A new year brings new resolutions—commitments to achieve certain goals or make specific improvements. While it’s certainly a good time for pledging to lose those few extra pounds, it’s also a great time to make resolutions for improving your business continuity communications. Maybe your mass notification program could use an improved diet and more exercise in 2016?
A successful notification program starts with “feeding” the service with the right data. Accurate, up-to-date contact information is essential for effective enterprise alerting. Consider these tips for improving your notification system’s data diet:
Integrate your notification service with your human resources database. A company’s HR database often contains the most current contact information for an employee. By using built-in integration capabilities, a sophisticated emergency notification service can access this data automatically, eliminating the need to manage multiple data sets.
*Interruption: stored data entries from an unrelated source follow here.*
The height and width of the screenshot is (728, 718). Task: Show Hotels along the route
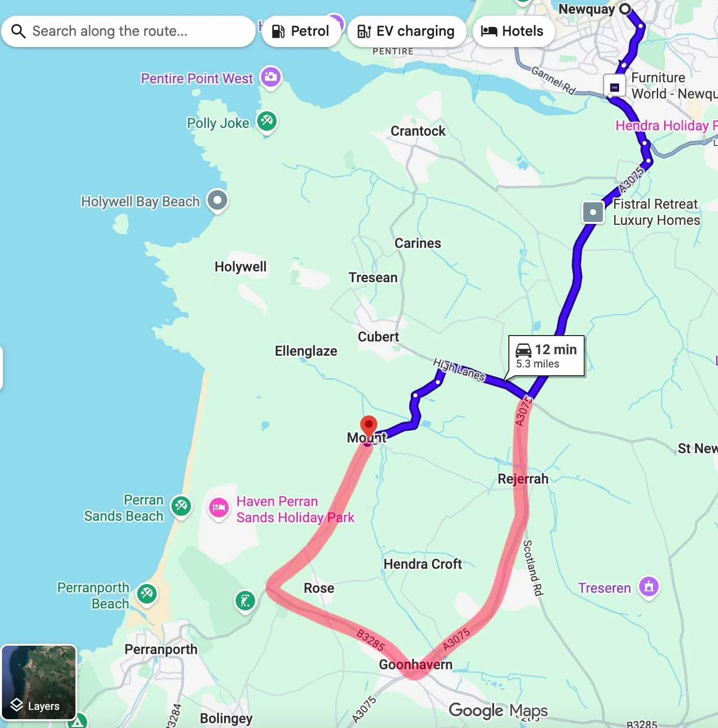tap(513, 31)
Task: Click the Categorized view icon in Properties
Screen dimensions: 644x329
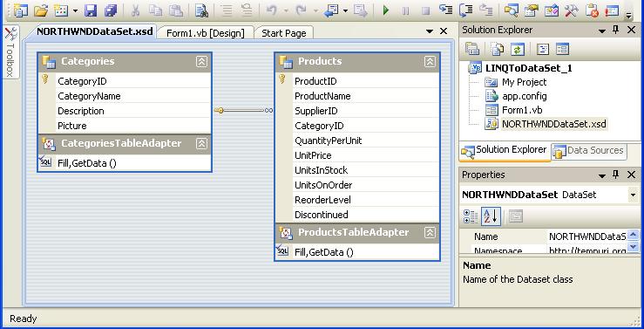Action: point(471,216)
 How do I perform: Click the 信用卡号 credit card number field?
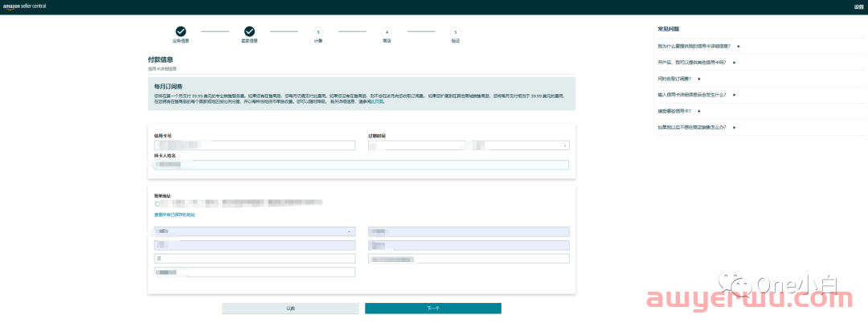[255, 145]
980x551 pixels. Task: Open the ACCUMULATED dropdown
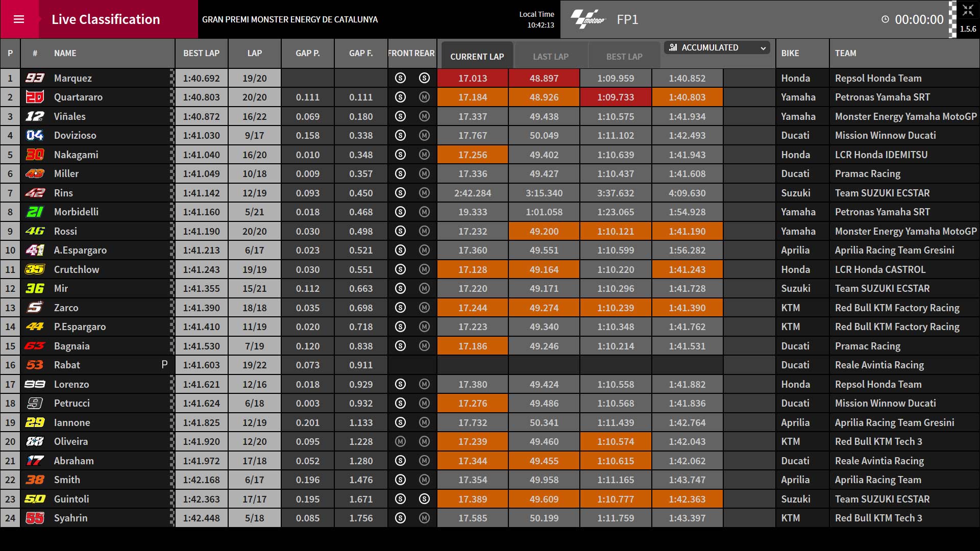coord(717,47)
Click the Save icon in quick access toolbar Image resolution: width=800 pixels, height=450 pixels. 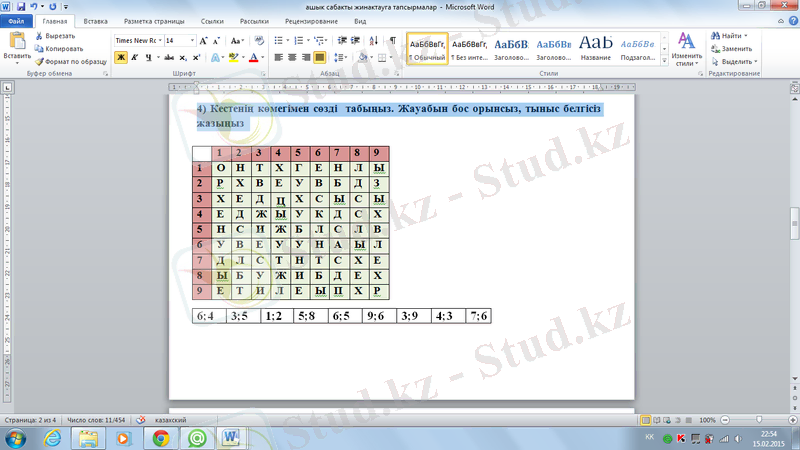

Utilize self-update features. Your notification service may offer the ability to create a simple employee web portal for updating their contact information. Providing employees with a reminder and a link to this portal regularly throughout the year can dramatically improve data quality.
Tell employees why it’s important. With today’s privacy and work-balance issues, companies generally can’t require employees to provide personal contact information. It’s up to the company to communicate why providing this private information could be advantageous to them. Make clear policies on how personal data might be used, then share the benefits to increase worker participation.
Notification services should be exercised regularly to ensure users are comfortable managing the system and alert recipients understand proper actions to take when receiving an alert.
Heavy-weight versus light-weight. Exercises should be conducted in conjunction with large-scale business continuity plan tests, but due to the infrequency of these events, managers should also develop more “light-weight” exercise plans. Small-scale notification exercises can be implemented daily and aimed at a handful of administrators (this can be automated with scheduled alerts), while large notification exercises should be conducted at least twice per year.
Audit your emergency communications program. After each exercise, be sure to analyze the results of your notification efforts. Identify and build on patterns of success, and close any gaps in communications. Communicate the results and follow-up steps to all appropriate stakeholders.
Here’s to keeping your personal New Year’s resolutions beyond Ground Hog Day. And, here’s to making a few resolutions around improving your crisis communications. Practicing a bit of discipline now could make for a better, less dramatic year ahead.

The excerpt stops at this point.